- **STUDY QUESTIONS**:
1 – Translate this sentence from the reflections on Sita Ramam into Spanish: "The narrative choice itself is audacious."
2 – Pick up the reflections on Sita Ramam after their last sentence and carry them forward.

Reflections on Sita Ramam
I avoid tragedies. I always have. I can read anything, watch anything…except stories that end in loss. And yet, Sita Ramam made me sit through its ending not once, not twice, but three times.
The narrative choice itself is audacious. The story of Ram and Sita isn’t handed to us—it’s assembled, fragment by fragment, through memory, testimony, and absence. Afreen’s reluctant journey becomes our entry point. A girl from Pakistan…the granddaughter of Major Abu Tariq…with resentment and anger in her heart comes to India in search of Sita with extreme reluctance. For her, it is a useless chore thrust upon her by her grandfather…one she must complete only if she wants access to his money. And that is to deliver a letter written by Lieutenant Ram to Sita. Afreen along with Balaji, begins her journey to find Sita. Every person they meet gives them a piece of the past.
On paper, this structure should fracture the film. In execution, it does the opposite. Because Ram doesn’t arrive as a flashback. He emerges. Each person Afreen and Balaji meet adds a brushstroke, until suddenly there he is! Fully alive, breathing, smiling, standing quietly in the snow.
Sita Ramam gives us one of the gentlest male protagonists modern Indian cinema has seen. Ram is not written to impress or designed to dominate the frame. He doesn’t perform masculinity…simply inhabits integrity. A man with no family who smiles when he says it. A soldier who looks for ways to avoid bloodshed, not because he fears death but because he values life. A man who answers letters all night, not out of duty, but because being claimed even by strangers fills an ache he didn’t know how to name.

- **INPUT DATA**:
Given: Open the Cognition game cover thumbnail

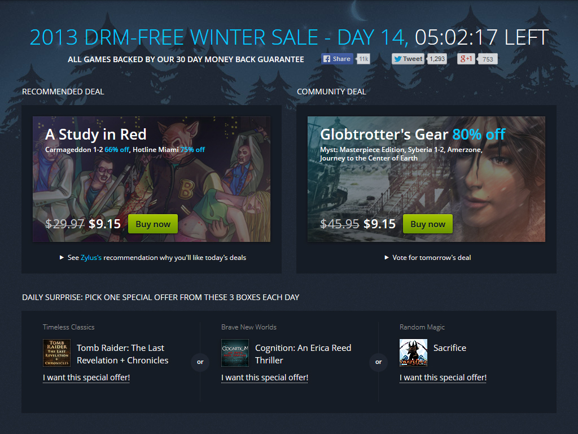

- **ANSWERS BY ITEM**:
1 – La elección narrativa en sí misma es audaz.

2 –
That bemused frown when he reads the first letter from “his wife”? That’s not confusion. That’s wonder. He falls in love without entitlement. He doesn’t know her face. He doesn’t know her status. He doesn’t even know if she’s real. Yet when he finds her, he steps back. Calls her Sita Garu. Holding space instead of hands. Inviting, never pushing.
Any other actor might have tipped Ram into naïveté or sentimentality. But Dulquer Salmaan plays him with grounded grace. This Ram is emotionally adult without being jaded, tender without being fragile. It feels less like watching a man fall in love and more like watching a man learn how to deserve it..
Sita might have fallen for him first. But it was Ram who fell harder.
Sita / Noorjahan. Mrunal Thakur doesn’t just play a princess; she plays a woman standing at the fault line between duty and desire. Her tragedy isn’t privilege. It is a constraint. Every smile she gives Ram carries a question behind it. Every step toward him is also a step away from the life scripted for her. What makes Sita unforgettable isn’t her sacrifice. It’s who she sacrifices for. Towards the end, as she is walking away…shedding the role of a princess, her brother asks her – do you know what you are losing for whom? She replies – you wouldn’t say it if you knew the kind of person I’m doing it for.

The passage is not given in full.